I will be perfectly honest – what interested me most about the archive visit was not the process of archival or even the contents archived (though waving around George Szell’s conducting baton while intoning Wingardium Leviosa! was tremendous fun), but rather the philosophy behind the archivist’s job: What gets saved? Why save anything? How does one catalogue what one has saved? What’s the purpose of the archive?

I’ll deal mostly with the last, because it really is the driving force behind all the others. The archivist is motivated by two somewhat exclusionary goals: to preserve the integrity of the archive’s contents for as long as possible, and to aid deserving persons in their research. The clash, in this case, stems from the second law of thermodynamics: that great bogeyman, entropy. The only way to preserve the archive unto the ages is to keep it far away from destructive forces, like bright light, oxygen, and above all people.

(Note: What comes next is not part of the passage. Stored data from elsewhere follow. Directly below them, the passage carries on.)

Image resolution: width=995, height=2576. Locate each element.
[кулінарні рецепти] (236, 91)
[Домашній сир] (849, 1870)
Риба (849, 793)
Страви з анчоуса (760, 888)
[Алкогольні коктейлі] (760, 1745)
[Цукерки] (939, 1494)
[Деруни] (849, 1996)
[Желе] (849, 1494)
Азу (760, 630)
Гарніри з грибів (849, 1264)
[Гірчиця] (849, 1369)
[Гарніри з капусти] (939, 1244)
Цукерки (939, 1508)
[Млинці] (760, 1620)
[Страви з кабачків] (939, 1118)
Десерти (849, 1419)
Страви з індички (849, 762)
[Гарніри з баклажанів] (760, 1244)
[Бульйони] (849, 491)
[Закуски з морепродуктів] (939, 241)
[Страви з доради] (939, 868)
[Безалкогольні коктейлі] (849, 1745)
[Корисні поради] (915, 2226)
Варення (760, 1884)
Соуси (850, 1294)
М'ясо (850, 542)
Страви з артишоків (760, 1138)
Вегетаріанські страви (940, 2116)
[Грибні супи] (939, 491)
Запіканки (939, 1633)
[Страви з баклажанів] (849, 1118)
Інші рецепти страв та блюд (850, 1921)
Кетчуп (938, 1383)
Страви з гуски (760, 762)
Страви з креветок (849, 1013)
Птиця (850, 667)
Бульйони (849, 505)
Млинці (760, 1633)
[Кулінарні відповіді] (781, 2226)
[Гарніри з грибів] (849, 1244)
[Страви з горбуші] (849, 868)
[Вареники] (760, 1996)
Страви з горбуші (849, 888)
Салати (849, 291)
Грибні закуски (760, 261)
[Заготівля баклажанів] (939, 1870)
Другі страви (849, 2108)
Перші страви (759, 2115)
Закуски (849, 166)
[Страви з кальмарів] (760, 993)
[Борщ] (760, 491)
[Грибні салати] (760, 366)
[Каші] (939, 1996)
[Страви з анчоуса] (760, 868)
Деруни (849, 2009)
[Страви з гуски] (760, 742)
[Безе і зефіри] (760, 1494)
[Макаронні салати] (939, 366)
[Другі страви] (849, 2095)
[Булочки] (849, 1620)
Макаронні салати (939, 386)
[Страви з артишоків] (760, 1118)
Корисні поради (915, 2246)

Of course, to do so is to defeat the second purpose, for an archive that goes unread is of use to nobody at all. The successful fulfillment of the archivist’s role is, as Mr. Ibis puts it, a balancing act.

The archival job is, however, rapidly changing. Once the materials’ descriptions are uploaded to a computer system, the researcher’s job of cross-referencing becomes a matter of minutes or hours instead of days or weeks. Advances in scanning technology, automated handwriting interpretation, and cheap memory mean that, within a century at most, there will be no documents that will not be able to be preserved forever with perfect accuracy. This, of course, will bring with it a whole host of accompanying dilemmas: an enterprising hacker will be able to change the past if he is willing to do the work. But for now, with any scans stored as images rather than interpreted text, modification is much harder to do, as is an automated search of those documents. Researchers continue to rely on abstracts that archivists draw up after a cursory perusal of the document. But the sheer weight of the data that is being continuously generated is staggering. Increasing reliance on email as a mode of intra-office communication means that workers are suddenly creating many times the paper trail they once were. Archivists today need to perform a sort of triage, as it were – what stays and what goes? What is worth saving? Will future generations have a burning desire to know the details of the fourteenth annual coffee party?

I believe firmly that the increasing reliance on computers is a net positive. I am a staunch supporter of open access to information, something that many historical archives are simply unable to grant because of the physical implications of such an idealistic action. Should they do so, they would presently find that they no longer have an archive, but a mass of disintegrating tree innards. Being able to quickly and automatically preserve documents allows resolution of the archivist’s conflicting goals, describing the tale of our past as well as humanly possible.